I cannot tell you now all the story, but there came a day when our house was crowded with hundreds of women who had come to hear the Gospel. I had been talking to them all day, until in the afternoon, I began to lose my voice. Mrs. Wang was sitting beside me on the floor. There were about sixty women in the room. I turned to her, praying all the time, and said, "Mrs. Wang, you see I have lost my voice; don't you think you could tell them the rest?" She said, "Oh. I could not do such a thing. Don't ask me to preach.'' I said, ''Mrs. Wang, these women have never heard about Jesus. and you know all about Him; are they to go away without having heard the one thing needful?'' I had been talking about the love of Christ and had just come to the point of telling them about Calvary and the Cross. But she said, "Oh, I cannot preach." "Well," I said," then they will have to go away." Suddenly she buried her face in her hands. I could see she was praying. I sat there without saying a word. After a minute or two she looked up. I could see she was changed. All consciousness of self seemed to have passed away. After looking at me, she said, "Now listen! The foreign teacher has been telling you about Jesus and what He did in the world; but I want to tell you something more wonderful than that. Now listen!" I sat there looking at her and prayed that the Holy Spirit would fill that woman. ln all my life, as I look upon it now, I can hardly recall a more memorable hour than that, when the Holy Spirit came upon that woman, who had been for many years literally possessed with demons, and who had never heard of Christ till a couple of months before that time.
She talked for an hour or two without stopping, with great power and tenderness, the tears running down her face at times. Every woman in that room was simply riveted and listened without moving; they scarcely seemed to breathe as she told them that wonderful story. There was a Mrs. Fang sitting there—an intelligent and respectable woman, but proud and hard—she gave her heart to Christ that day, and she has been a Christian ever since.
From that day to this, Mrs. Wang has gone on preaching the Gospel in the power of the Holy Spirit. At times, she seemed to me, as almost transfigured. Her face was just radiant. It got to be known over the whole country side, and the women would walk miles and miles to hear her preach Christ. When I met them at the time of service, they would say, "We don't want any medicine to-day; we want to hear about Jesus; we want Mrs. Wang to preach to us and tell us about that wonderful Saviour." Of course, she was there, and I have sat by her side many a day, literally all day long, and heard her.

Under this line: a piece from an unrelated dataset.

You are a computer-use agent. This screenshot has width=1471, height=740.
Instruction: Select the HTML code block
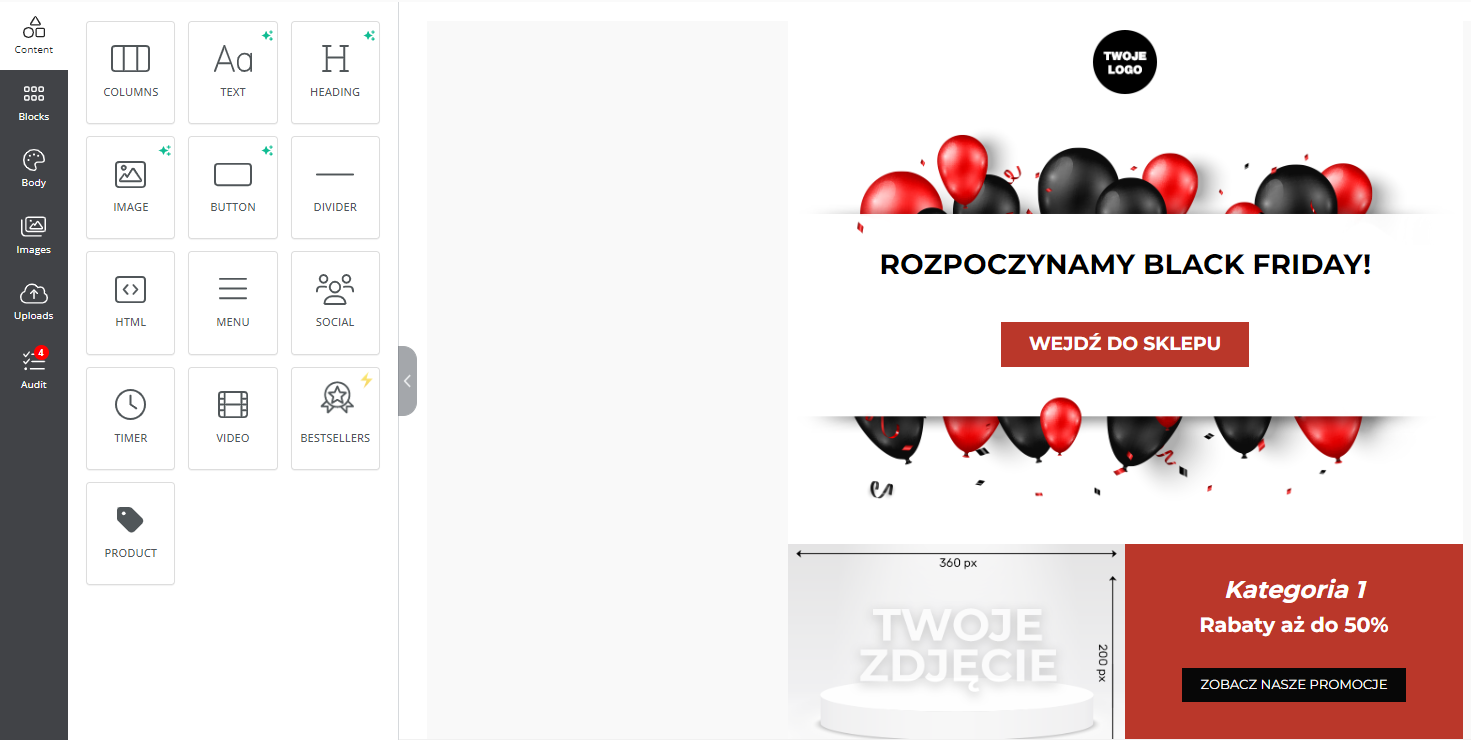pyautogui.click(x=131, y=303)
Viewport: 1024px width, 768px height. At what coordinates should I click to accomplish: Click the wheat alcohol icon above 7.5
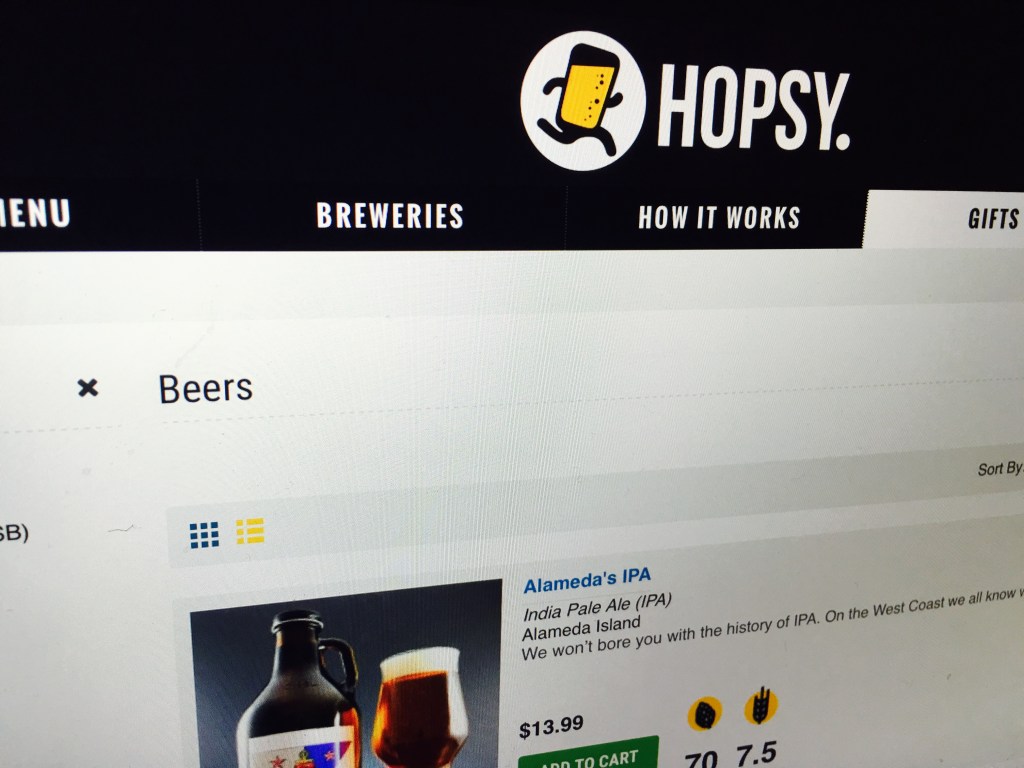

I have listened to her, prayed for her, and helped her now and then. I have thought to myself over and over again, "Now what could you desire more than this?" You could not wish for anything dearer, more rousing, more tender, more full of the power of the Spirit, than that woman's preaching.
All through the Boxer troubles, that woman went right on. She was driven out of the district, but she went on preaching. The women in that part of the country—many of them women who have been brought to Christ through her preaching, prayed about it, put a little money together, and sent for Mrs. Wang. They wrote a letter and sent it by a man with a wheelbarrow to her home, and they said, "Mrs. Wang, the missionaries are all gone, and we have no one now to teach us. We have made a little collection amongst ourselves and have enough money to support you. We want you to come on this wheelbarrow, and you shall come round to our houses and teach us while the missionaries are away." She is still, as far as we know, preaching Christ in that district while the missionaries all had to leave.